At the center of the picture, nearest the May-pole, was the Queen, recognizable even in the painting. She rode a mount as black as a starless night sky. A pale disk hovered above her head, much like halos in religious artwork, and she still wore the circlet with the star-gem. But something about her face was different. She was smiling, and there was a graceful beauty in her limbs that made me think she was going to dance as soon as she slipped down from her saddle. Riding beside her was a dark-haired knight who looked vaguely familiar. I thought for a moment, and then I realized that it was the Vaelanmavar. His hair was
shorter, and he looked younger too, wearing a red tunic and astride a dapple-blue mount.

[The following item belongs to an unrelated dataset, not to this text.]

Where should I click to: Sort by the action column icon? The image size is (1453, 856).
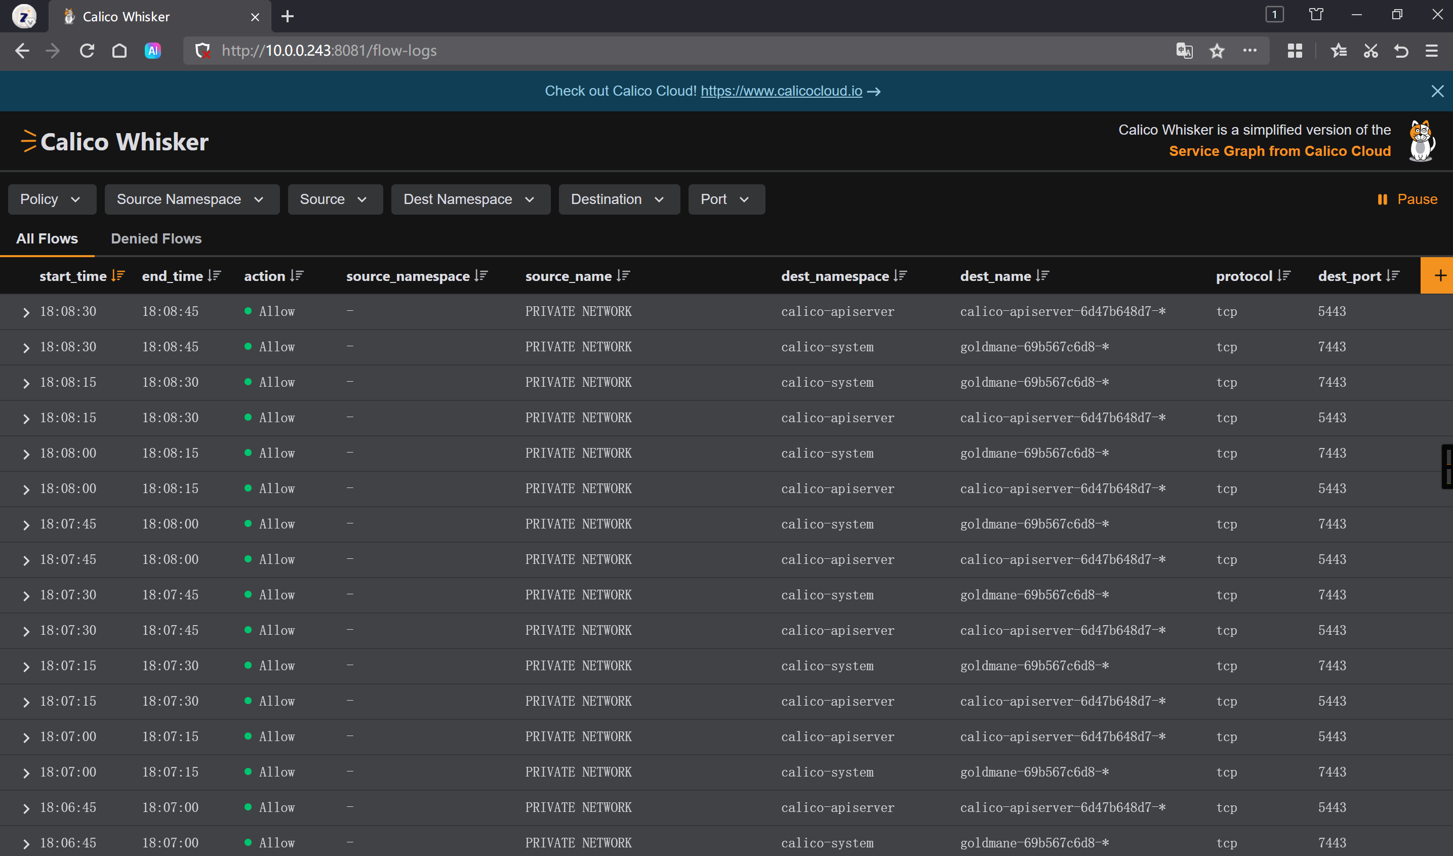(x=296, y=276)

I stood looking at the painting for so long that my hair dried from my bath, and still I felt as though I had to learn something from the painting. Why had the Queen been so happy and beautiful and full of life then? Was the threat of Malravenar truly enough to transform the lovely Queen from the painting into the cold and terrifying Sidhe who had combed through my mind with razor-sharp claws? After examining the painting for a while longer, I recognized Allene, riding in the Queen’s party. Her face was grave but still light and beautiful. The largest change I could see was her eyes. When she had tended me, her eyes had been, for the most part, weighted with an unspoken sadness. The skillful artist managed to convey joy through her eyes in the painting.

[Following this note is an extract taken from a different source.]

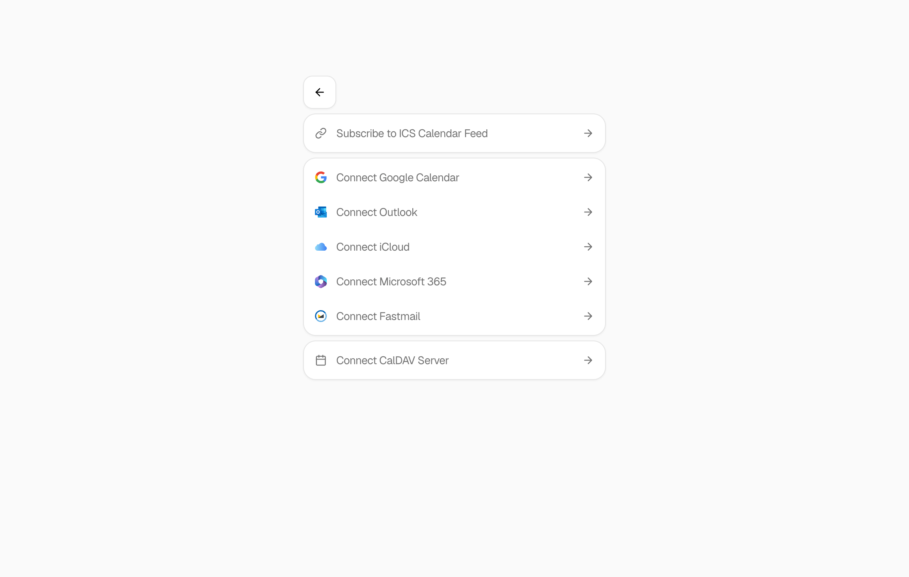The height and width of the screenshot is (577, 909).
Task: Select Connect Google Calendar text
Action: [x=397, y=178]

Finally I stepped away from the painting and got dressed, stretching my arm. The heat of the bath had loosened my muscles well. As I pulled on my shirt, I found myself wishing that I had come to the Court in happier times…in the times before the High Code. It was novel and new, being treated like a celebrity; but as I glanced over at the painting again I thought that I would have much rather have gone Maying with the Unseelie Queen and her Court, rather than watch them prepare to battle an evil that threatened to destroy their world. The beauty of the Court, the arches of the Great Hall and the windows in the gymnasium all struck me again as hollow, an exterior held together by threads of desperation and far-off hope and resignation. They were putting on a brave face, and doing what they could, but the more I talked to Ramel and Bren and Ronan, the more I thought that they knew their chances were slim. I wondered what I would have seen if I had been able to look into the mind of Queen Mab, if she cherished the memories of riding with her ladies and knights about the May-pole.
I discovered a special peg on the side of the wardrobe for my sword-belt. After hanging the blade carefully, I sat on the bed and wondered what to do for the rest of the day. Then I noticed a stack of books on my desk that hadn’t been there that morning, and a handwritten note tacked to the top cover.